All About Japan

Nagano’s Top 4 Omiyage Snacks

| Sweets , Nagano

Nagano prides itself on being the ideal place to have your winter vacation. It has a wide array of onsen (hot springs), ski and snowboard resorts, and last but not the least—flavorful apples! It’s therefore important to know what to bring back to your loved ones once you visit. Here are our top four picks of Nagano omiyage snacks.

4. Ina-no-Mayu

Ina-no-mayu is an incredibly simple snack from Ina City made of only whipped cream, monaka wafer and chocolate. When it was first sold, it was called fukutawara (literally, lucky straw bag), but this name proved to be difficult to say. So people referred to it as the “candy in the form of a cocoon,” where the Japanese for cocoon is mayu. In time, it simply became Ina-no-mayu, or the cocoon of Ina.

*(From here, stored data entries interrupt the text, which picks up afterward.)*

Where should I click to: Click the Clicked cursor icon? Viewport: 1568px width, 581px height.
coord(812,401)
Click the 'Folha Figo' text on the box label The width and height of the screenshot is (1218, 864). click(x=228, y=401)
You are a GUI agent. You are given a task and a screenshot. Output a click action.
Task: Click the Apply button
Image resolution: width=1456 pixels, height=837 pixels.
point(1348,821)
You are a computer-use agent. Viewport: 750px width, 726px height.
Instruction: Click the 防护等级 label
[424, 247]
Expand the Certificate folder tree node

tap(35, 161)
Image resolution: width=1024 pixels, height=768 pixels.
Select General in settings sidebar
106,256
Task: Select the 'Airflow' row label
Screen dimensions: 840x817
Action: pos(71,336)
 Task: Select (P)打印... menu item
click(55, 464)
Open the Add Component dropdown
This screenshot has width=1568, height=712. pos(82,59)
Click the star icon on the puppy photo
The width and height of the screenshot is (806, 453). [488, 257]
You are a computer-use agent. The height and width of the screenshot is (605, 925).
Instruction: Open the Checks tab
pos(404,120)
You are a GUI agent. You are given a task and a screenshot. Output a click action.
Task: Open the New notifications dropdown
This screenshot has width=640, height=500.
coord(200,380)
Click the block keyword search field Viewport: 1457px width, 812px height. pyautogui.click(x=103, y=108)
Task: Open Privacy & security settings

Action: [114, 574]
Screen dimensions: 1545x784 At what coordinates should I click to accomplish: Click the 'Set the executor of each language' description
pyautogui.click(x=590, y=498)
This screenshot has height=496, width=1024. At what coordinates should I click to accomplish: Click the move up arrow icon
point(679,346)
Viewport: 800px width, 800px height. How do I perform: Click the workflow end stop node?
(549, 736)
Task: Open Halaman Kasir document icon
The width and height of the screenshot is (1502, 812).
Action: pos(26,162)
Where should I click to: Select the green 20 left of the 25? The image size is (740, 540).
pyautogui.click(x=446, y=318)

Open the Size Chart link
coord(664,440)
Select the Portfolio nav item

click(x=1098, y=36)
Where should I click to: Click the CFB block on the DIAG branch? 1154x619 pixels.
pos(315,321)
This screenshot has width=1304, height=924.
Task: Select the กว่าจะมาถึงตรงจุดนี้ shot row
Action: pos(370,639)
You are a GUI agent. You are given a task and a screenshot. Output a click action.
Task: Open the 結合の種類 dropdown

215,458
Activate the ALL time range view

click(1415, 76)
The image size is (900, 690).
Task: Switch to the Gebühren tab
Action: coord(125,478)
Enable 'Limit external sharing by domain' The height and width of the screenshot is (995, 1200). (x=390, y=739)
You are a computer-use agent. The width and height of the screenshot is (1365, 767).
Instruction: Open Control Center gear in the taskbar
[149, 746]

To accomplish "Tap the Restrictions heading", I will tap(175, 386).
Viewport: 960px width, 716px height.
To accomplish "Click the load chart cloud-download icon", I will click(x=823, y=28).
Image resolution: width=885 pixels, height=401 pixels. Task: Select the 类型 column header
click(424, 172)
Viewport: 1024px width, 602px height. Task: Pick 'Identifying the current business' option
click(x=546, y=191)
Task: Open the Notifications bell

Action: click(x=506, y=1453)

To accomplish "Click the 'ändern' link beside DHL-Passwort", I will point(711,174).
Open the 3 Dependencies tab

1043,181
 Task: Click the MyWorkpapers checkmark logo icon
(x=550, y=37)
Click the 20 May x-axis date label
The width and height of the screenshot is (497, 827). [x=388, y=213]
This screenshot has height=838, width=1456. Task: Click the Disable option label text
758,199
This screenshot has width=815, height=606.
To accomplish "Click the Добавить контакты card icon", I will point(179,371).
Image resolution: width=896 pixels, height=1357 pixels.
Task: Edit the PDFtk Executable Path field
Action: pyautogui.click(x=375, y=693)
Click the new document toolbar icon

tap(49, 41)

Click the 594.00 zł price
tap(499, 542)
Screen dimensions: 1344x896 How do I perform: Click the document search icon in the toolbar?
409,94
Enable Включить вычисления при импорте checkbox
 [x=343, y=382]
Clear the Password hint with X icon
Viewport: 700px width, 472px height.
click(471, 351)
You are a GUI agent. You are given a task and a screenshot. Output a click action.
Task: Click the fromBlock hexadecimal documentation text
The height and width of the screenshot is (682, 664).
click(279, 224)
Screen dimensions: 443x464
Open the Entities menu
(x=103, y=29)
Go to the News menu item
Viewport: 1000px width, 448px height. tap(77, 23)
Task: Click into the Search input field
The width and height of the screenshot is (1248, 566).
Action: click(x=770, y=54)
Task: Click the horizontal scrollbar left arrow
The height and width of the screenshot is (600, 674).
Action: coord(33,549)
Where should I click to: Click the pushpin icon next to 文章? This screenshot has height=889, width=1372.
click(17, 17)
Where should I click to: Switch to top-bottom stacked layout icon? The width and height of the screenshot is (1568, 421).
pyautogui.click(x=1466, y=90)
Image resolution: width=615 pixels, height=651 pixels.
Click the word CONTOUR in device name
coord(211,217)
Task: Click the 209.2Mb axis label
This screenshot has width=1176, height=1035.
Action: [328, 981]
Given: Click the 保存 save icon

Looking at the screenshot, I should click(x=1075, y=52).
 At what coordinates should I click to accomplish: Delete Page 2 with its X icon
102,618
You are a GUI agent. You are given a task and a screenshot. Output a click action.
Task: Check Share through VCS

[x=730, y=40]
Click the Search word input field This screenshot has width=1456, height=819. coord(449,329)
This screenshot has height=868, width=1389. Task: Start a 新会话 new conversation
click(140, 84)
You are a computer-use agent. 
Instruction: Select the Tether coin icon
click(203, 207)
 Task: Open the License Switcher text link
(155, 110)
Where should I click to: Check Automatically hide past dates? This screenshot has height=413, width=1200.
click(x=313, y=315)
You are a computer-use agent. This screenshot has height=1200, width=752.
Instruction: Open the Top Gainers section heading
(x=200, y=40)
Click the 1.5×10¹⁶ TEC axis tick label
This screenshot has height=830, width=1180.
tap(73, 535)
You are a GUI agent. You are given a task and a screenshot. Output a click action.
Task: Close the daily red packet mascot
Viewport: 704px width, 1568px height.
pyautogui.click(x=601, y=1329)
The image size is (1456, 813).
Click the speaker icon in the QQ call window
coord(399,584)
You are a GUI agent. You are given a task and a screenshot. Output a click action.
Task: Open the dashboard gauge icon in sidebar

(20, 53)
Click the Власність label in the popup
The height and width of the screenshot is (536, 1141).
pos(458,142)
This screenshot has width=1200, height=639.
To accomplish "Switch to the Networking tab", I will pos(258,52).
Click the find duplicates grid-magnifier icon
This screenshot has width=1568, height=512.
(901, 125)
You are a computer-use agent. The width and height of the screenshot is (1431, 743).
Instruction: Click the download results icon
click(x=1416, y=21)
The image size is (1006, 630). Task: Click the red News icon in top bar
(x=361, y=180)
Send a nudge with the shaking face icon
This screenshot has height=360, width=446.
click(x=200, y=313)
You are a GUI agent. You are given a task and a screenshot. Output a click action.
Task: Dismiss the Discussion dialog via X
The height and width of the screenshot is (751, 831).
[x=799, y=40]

This snack has a long history, and had been proven to be quite popular among the Japanese locals. It is appreciated as a good choice for a gift but, it's also trendy for local high schoolers, who often buy a piece or two on their way home.

- (Japanese)

3. Ringo Otome

Literally translated as “apple maiden,” this rice cracker is made up of baked dough topped with a thinly sliced apple. Since fresh raw apples are used in manufacturing this product, the flavor changes each season. There are times when it has a strong sour taste; other times it's honey-like sweet; there are also times when it has a very strong apple aroma. It's a good afternoon snack for kids and adults alike.

2. Kurumi Yamabiko

Kurumi Yamabiko brings a nostalgic flavor of caramel and walnuts, imitating the warmth and tenderness of a home on a Sunday afternoon. The crunchiness of the outer layer and the chewy mix of caramel and walnuts inside make this snack a must-buy for any tourist or visitor of Nagano. Its flavor can surely win over any sweet tooth, which makes it an ideal gift for anyone—neighbors, colleagues, friends and family. It's totally deserving of the second spot on our list!

- (Japanese)

1. Raicho no Sato

Raicho no Sato definitely deserves the top spot, as Japanese locals have been buying this product for over 30 years now. This Western-style cream sandwich cookie pays homage to the ptarmigan, a medium-sized bird mostly found in the Central Alps bordering Nagano. The name raicho, or thunder-bird, was granted due to the bird’s raspy and harsh voice.

Aside from its name and symbol, the taste of this snack is also worthy of praise. The crisp texture of the cookie and the subtle sweetness of the cream perfectly match hot beverages such as coffee and green tea, making it the ideal omiyage, or souvenir, for your friends and family.